The principles laid down and the illustrations given in the opinion first quoted from are correct and applicable to this case.

In the case of Johnson v. the C., R. I. & P. R. Co., 58 Iowa, 348, the plaintiff was removed from the waiting-room of a railroad station by the agent of the defendant. His shoulder was dislocated either from a fall from the door, out of which the agent pushed him, or by a fall after he landed on the platform. The plaintiff was not in the waiting-room awaiting an outgoing train to take passage, or for any other purpose for which a waiting-room at a station is kept open to the public. He had no right to remain there after being requested by the agent to leave it. He refused the request to leave before any violence was used towards him, and was drunk and disorderly. In the opinion delivered in that case the court said: "The rule that carriers of passengers are liable for the neglect or wrongful acts of their servants or employees does not always depend upon the fact that the carrier owes a duty or is under some obligations to the party injured. When a person is found upon a train who refuses to pay his fare the company owes him no duty, and he may be removed; but if in removing him he is wrongfully injured by personal violence, or by

being thrown from the train when in motion, or the like, he may recover from the company for his injuries. This is no more than the application of the ancient rule that if one person came into the dwelling-house of another without right, after requesting him to depart, and his refusal to comply with the request, he may be removed by gently laying hands upon him and using such force as is reasonably necessary to effect the object. But if excessive force be used, the action is a wrongful assault."

The case of Kline v. C. P. R. R. Co., 37 Cal. 400, was where a boy got upon a morning train as it passed his residence with intent to enjoy a free ride for a short distance. The conductor, either by threatening or pushing, caused him to fall from the train while in motion, and a car wheel to run over his leg, crushing it so as to necessitate amputation. The court held that "the conductor doubtless had the right to eject him by force, if force was necessary, but he was bound to exercise the right with ordinary care and prudence, and he had no right to eject him under circumstances which would endanger his personal safety. If the train was going at a speed which would render it unsafe for him to leave the car, it was the duty of the conductor, if determined to put him off, to stop or slow up sufficiently to allow him to descend in safety, by the exercise of reasonable care and prudence on his part. Although his entry upon the car was a trespass, yet, if it was an accomplished fact, before the conductor attempted to interfere, his entry did not directly conduce to the injury which he sustained, but was, in the sense of the rule under consideration, only its remote cause, and did not, therefore, absolve the conductor from the duty of observing reasonable care and prudence in putting him off the train.
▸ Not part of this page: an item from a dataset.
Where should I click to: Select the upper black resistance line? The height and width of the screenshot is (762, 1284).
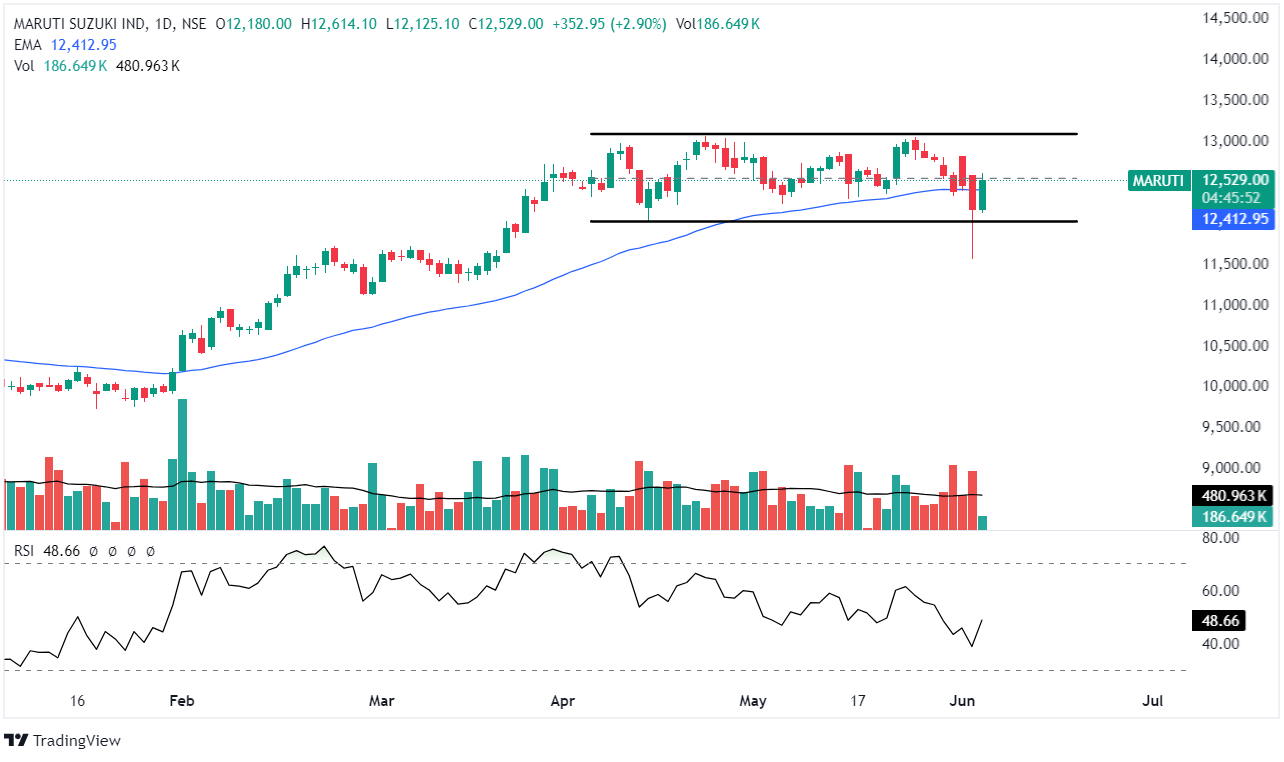click(830, 133)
In the case of Wigmire v. Wolf, 52 Iowa, 533, the plaintiff's intestate, Dunn, was an habitual frequenter of the saloon kept by the defendant, who sold him intoxicating liquor, which caused him to drink, and while he was in a state of helpless intoxication, the defendant expelled him from his saloon at a late hour of the night, and Dunn, being thus intoxicated, died of cold and exposure. The court held: "If it should be conceded that Dunn contributed to his death by drinking until he became drunk and unconscious, it would not follow that the plaintiff would not be entitled to recover. If a person lies down upon a railroad track in a state of helpless intoxication, the company will not be justified in running a train over him, if it can be avoided in the exercise of reasonable care. If after the company should be guilty of negligence, whereby the exposed person should be injured, the negligence of the company would be deemed the proximate cause of the injury. So if the defendant negligently subjected Dunn to exposure to his injury, knowing that he was unconscious, or even helpless, the defendant cannot escape liability on account of Dunn's negligence

prior to the wrongful acts, whereby Dunn was subjected to exposure, however great Dunn's negligence may have been in allowing himself to become intoxicated."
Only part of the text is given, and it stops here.